Wetenschappers van het Twente onderzoeksinstituut CHEPS vergelijken Bussemakers plannen voor de studiefinanciering met buitenlandse voorbeelden. Statistici van het CBS kijken naar het verband tussen rijkdom en deelname aan het hoger onderwijs. Tenslotte peilde Intomart GfK wat Nederlanders momenteel van de plannen weten.
Bussemaker gebruikt de vergelijking met het buitenland vooral om te benadrukken dat de plannen heel normaal zijn. Overal wordt studeren duurder. “Het kabinetsvoorstel past in het internationale debat over ‘cost-sharing’ waarin de vraag naar een evenwichtige verdeling van kosten en baten centraal staat.”

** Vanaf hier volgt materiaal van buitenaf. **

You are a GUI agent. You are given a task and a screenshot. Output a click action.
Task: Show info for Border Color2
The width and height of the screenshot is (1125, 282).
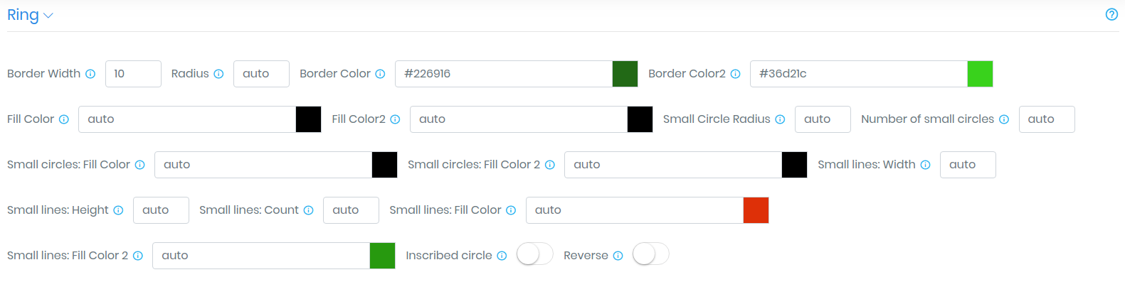[x=735, y=74]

Jongeren blijken toch wel te gaan studeren, ook als ze een aversie tegen leningen hebben. Stijgende studiekosten bleken in andere landen geen probleem, betoogt Bussemaker. Er komt altijd een ‘boeggolf’ van jongeren die voor de nieuwe tarieven uit aan hun opleiding wilden beginnen en daarna een kortstondige terugval van het aantal eerstejaars, maar dat trekt allemaal weer bij. Wat nu een grote verandering lijkt, wordt al snel de alledaagse werkelijkheid waar niemand zich meer druk om maakt. Dat is wat CHEPS-onderzoekers al jarenlang beweren.
Een eerder onderzoek van het Centraal Bureau voor de Statistiek past minder goed in haar straatje. Want daaruit blijkt dat de rijkdom van gezinnen rechtstreeks te maken heeft met de kans dat jongeren gaan studeren. Rijke havisten en vwo’ers gaan vaker naar het hoger onderwijs dan arme.
Maar zo moet je dat niet zien, vindt ze. Het CBS heeft immers geen verklaring voor het verband tussen rijkdom en de toegang tot hoger onderwijs. Niet alleen geld, maar ook ‘cultureel kapitaal’ speelt volgens haar mee. Ontwikkelde ouders stimuleren hun kind vaker om naar het hoger onderwijs te gaan en zijn ook vaker rijk.
Mochten armere jongeren toch opzien tegen de kosten van een studie, dan kunnen ze altijd nog de aanvullende beurs aanvragen. Verder benadrukt de minister de gunstige terugbetaalvoorwaarden voor studieleningen.
Ze laat zich evenmin afschrikken door de uitkomst van de enquête, waarin 21 procent van de mbo’ers, zes procent van de havisten en één procent van de vwo’ers zegt af te zien van een opleiding als de basisbeurs verdwijnt. Kwestie van voorlichting, stelt ze. “Ik zie de resultaten dan ook als aansporing om zo snel als mogelijk is helderheid te bieden aan de leerlingen en hun ouders over de vormgeving van het toekomstige studiefinancieringsstelsel.”
Uiteindelijk is het socialer om jongeren zelf voor hun opleiding te laten betalen, meent Bussemaker. “Studeren is naast een investering in de samenleving als geheel ook een investering waarvan student zelf veel profijt zal hebben. Arbeidsmarktvergelijkingen laten zien dat een hoger opgeleide gemiddeld anderhalf tot twee keer zoveel verdient als een afgestudeerde mbo’er.”